I bet they're hoping that with being in next gen game engines in particular (which I imagine is where the bulk of their 'performance' sales are now) will get better threaded, so you can scale by adding cores, and I'd imagine amd's per core unit cost is much less than intels. They appear to have given up in the pure performance/clock basis a while ago and are now firmly positioned in the budget end of the market.
Depending how mantle takes off they may try to push APUs as high end solutions. I can see a 6/8 core APU with a half decent GCN core attached, crossfired with a discrete GPU and essentially use the built in one to do the physics simulations etc.
TBF, performance/clock has been an utterly meaningless metric for as long as I can remember. If chip A, running at 1GHz, scores 100 points while drawing 100W, but chip B runs at 5GHz to score 100 points at 100W, who cares, besides fanboys grasping at straws?
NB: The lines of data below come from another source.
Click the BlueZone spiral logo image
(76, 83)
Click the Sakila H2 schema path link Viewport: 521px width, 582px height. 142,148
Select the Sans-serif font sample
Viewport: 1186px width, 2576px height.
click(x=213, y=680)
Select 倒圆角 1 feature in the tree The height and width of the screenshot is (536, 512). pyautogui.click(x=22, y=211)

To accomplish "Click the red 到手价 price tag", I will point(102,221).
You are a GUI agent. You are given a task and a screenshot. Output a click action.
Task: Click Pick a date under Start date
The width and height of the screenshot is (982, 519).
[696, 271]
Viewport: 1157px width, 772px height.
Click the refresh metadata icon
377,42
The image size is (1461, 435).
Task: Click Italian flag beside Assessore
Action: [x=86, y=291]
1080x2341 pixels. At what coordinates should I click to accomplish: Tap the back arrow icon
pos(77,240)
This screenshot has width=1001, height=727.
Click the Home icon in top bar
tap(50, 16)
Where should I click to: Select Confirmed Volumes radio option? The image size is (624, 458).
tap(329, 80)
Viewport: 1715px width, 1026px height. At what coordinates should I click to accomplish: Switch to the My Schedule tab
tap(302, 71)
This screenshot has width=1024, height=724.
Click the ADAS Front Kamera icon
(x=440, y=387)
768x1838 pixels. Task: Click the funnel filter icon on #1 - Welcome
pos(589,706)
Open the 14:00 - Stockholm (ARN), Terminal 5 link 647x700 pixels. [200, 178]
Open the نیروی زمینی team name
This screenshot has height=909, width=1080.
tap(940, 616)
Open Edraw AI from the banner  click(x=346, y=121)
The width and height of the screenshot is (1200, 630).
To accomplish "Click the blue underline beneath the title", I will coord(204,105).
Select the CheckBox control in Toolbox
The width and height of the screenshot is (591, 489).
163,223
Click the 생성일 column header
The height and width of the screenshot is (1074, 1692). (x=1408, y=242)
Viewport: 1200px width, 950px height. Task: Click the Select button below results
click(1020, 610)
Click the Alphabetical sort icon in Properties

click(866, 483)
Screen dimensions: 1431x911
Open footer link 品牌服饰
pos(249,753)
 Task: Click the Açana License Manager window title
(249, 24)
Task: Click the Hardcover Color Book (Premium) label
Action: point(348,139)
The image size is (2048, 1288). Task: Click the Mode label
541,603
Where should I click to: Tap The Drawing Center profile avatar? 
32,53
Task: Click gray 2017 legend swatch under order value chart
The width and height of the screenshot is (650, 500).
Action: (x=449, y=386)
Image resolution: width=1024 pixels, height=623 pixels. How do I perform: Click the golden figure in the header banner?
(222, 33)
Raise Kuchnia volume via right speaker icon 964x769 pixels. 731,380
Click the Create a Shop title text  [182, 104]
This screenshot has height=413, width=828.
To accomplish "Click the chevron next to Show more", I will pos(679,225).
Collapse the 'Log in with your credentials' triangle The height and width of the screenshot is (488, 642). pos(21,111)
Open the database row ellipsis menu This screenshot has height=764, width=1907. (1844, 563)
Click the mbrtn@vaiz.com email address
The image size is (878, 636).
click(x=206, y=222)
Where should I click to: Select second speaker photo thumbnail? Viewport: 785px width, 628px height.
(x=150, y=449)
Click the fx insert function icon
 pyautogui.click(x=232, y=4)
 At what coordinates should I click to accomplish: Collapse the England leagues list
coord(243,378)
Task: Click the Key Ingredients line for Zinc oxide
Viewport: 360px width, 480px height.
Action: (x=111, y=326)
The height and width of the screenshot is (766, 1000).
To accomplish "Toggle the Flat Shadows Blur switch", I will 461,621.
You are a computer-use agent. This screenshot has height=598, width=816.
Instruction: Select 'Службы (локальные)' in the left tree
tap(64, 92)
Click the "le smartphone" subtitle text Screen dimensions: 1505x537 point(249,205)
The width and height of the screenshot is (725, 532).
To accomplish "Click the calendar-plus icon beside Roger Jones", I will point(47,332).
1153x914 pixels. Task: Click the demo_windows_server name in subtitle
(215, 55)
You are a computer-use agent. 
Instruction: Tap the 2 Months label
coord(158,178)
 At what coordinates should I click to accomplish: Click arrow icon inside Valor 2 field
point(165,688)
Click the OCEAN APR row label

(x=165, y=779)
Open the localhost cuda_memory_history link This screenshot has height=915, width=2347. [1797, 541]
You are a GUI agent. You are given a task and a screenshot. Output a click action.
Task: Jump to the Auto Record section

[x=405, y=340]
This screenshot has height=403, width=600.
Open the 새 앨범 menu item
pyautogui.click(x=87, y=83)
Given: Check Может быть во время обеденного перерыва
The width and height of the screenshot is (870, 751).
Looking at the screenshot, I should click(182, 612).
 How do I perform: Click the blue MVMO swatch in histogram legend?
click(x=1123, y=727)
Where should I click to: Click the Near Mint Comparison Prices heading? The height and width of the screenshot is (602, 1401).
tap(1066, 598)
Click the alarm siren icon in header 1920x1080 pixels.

The BD uarch was designed from the start to clock highly, with smaller but more highly pipelined cores vs K10.
Moving away from desktop CPUs, the Cotex A5 gives higher performance/clock than even an A9 in some scenarios.
http://www.itproportal.com/2012/03/0...ising-results/
But it isn't clocked as high as the A9. Even if it was pushed to A9 clock speeds, performance doesn't necessarily scale linearly with clock speed, and neither does performance/watt.
Going to agree with that first sentence 100% - what do AMD want folks to partner with their nice, shiny new R290? Surely, they're not expecting folks to run out to get an i7?
I was kind of hoping for something like an 8520 and 8550 to replace the current 8320 and 8350s. Given the rumours I've seen were saying that the successors were going to be slightly improved, the numbering scheme made sense.
"Freedom Fabric" - isn't that what Captain America's uniform is made of?
(sorry, couldn't resist, end-of-day silliness reigns).
Freedom Fabric just gets you lots of single socket machines in a dense array, some workloads don't want that.
The people running Oracle/Exchange/anything written in Java still want lots of cores and dimm sockets in a single machine image.
As for people thinking Mantle makes this an irrelevance, my C compiler will never benefit from Mantle, not all workloads are game related. Am happy with the 8350 for now, but would have been nice to know there would be an upgrade at some point in the next couple of years.
I was having this discussion elsewhere, if you look at core numbers from Intel chips dual cores were introduced in 2005, quad cores in 2007, and that's where we are today even though the server space moved to 6 cores in 2008, 8 in 2010 and 12 in 2013. That 2007 date roughly co-incides with a couple of multi-core gaming consoles being launched so I suspect that innovation is already dead, if Intel wanted they were perfectly capable of producing 8 core CPUs say for £250, but nope, no consumer demand so they keep prices high in the high end. This might change now that the next generation is here though, who wants to bet there'll be a move to 8 core chips (though this'll push AMD even harder).
People still think that a faster cpu is better than a slower dual-core...or appear to at least
Old puter - still good enuff till I save some pennies!